● YOUR INSTRUCTIONS: Each line of the material must be returned exactly.

----

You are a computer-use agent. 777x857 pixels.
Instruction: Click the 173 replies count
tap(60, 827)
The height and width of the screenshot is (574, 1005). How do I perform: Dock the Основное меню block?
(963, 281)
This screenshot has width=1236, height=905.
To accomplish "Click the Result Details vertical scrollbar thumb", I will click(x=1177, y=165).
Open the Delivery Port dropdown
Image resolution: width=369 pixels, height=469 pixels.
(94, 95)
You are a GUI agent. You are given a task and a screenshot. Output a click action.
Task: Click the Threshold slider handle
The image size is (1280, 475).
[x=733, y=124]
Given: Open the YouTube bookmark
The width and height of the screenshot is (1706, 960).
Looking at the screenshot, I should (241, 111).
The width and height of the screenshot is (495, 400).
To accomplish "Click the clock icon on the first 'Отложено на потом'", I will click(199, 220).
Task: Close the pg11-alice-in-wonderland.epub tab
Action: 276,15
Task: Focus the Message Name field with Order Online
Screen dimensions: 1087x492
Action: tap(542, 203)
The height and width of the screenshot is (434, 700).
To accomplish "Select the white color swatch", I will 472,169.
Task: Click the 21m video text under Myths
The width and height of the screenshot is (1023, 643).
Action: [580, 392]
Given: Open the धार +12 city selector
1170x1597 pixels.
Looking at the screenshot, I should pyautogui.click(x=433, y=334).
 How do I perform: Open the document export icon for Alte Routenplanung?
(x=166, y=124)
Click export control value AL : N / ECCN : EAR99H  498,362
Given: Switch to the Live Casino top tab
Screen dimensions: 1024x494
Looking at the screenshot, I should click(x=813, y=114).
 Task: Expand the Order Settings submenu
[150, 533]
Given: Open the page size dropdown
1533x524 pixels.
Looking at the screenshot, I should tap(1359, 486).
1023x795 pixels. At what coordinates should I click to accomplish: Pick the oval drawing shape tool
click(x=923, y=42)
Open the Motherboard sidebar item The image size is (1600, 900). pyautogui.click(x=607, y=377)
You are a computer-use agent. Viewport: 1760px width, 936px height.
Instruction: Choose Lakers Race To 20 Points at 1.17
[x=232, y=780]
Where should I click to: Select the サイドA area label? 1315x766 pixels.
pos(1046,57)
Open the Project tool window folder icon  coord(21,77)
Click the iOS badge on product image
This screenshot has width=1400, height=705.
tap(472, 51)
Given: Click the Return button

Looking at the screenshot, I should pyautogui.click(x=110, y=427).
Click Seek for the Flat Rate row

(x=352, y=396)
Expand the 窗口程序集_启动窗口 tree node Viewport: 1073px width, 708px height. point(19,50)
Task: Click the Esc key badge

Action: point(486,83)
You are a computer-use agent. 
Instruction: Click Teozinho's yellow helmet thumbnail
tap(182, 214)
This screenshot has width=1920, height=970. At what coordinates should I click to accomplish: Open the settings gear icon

----

● RESULT OF THIS EXERCISE:
You are a computer-use agent. 777x857 pixels.
Instruction: Click the 173 replies count
tap(60, 827)
The height and width of the screenshot is (574, 1005). How do I perform: Dock the Основное меню block?
(963, 281)
This screenshot has width=1236, height=905.
To accomplish "Click the Result Details vertical scrollbar thumb", I will click(x=1177, y=165).
Open the Delivery Port dropdown
Image resolution: width=369 pixels, height=469 pixels.
(94, 95)
You are a GUI agent. You are given a task and a screenshot. Output a click action.
Task: Click the Threshold slider handle
The image size is (1280, 475).
[x=733, y=124]
Given: Open the YouTube bookmark
The width and height of the screenshot is (1706, 960).
Looking at the screenshot, I should (241, 111).
The width and height of the screenshot is (495, 400).
To accomplish "Click the clock icon on the first 'Отложено на потом'", I will click(199, 220).
Task: Close the pg11-alice-in-wonderland.epub tab
Action: 276,15
Task: Focus the Message Name field with Order Online
Screen dimensions: 1087x492
Action: tap(542, 203)
The height and width of the screenshot is (434, 700).
To accomplish "Select the white color swatch", I will 472,169.
Task: Click the 21m video text under Myths
The width and height of the screenshot is (1023, 643).
Action: [580, 392]
Given: Open the धार +12 city selector
1170x1597 pixels.
Looking at the screenshot, I should pyautogui.click(x=433, y=334).
 How do I perform: Open the document export icon for Alte Routenplanung?
(x=166, y=124)
Click export control value AL : N / ECCN : EAR99H  498,362
Given: Switch to the Live Casino top tab
Screen dimensions: 1024x494
Looking at the screenshot, I should click(x=813, y=114).
 Task: Expand the Order Settings submenu
[150, 533]
Given: Open the page size dropdown
1533x524 pixels.
Looking at the screenshot, I should tap(1359, 486).
1023x795 pixels. At what coordinates should I click to accomplish: Pick the oval drawing shape tool
click(x=923, y=42)
Open the Motherboard sidebar item The image size is (1600, 900). pyautogui.click(x=607, y=377)
You are a computer-use agent. Viewport: 1760px width, 936px height.
Instruction: Choose Lakers Race To 20 Points at 1.17
[x=232, y=780]
Where should I click to: Select the サイドA area label? 1315x766 pixels.
pos(1046,57)
Open the Project tool window folder icon  coord(21,77)
Click the iOS badge on product image
This screenshot has width=1400, height=705.
tap(472, 51)
Given: Click the Return button

Looking at the screenshot, I should pyautogui.click(x=110, y=427).
Click Seek for the Flat Rate row

(x=352, y=396)
Expand the 窗口程序集_启动窗口 tree node Viewport: 1073px width, 708px height. point(19,50)
Task: Click the Esc key badge

Action: point(486,83)
You are a computer-use agent. 
Instruction: Click Teozinho's yellow helmet thumbnail
tap(182, 214)
This screenshot has width=1920, height=970. At what coordinates should I click to accomplish: Open the settings gear icon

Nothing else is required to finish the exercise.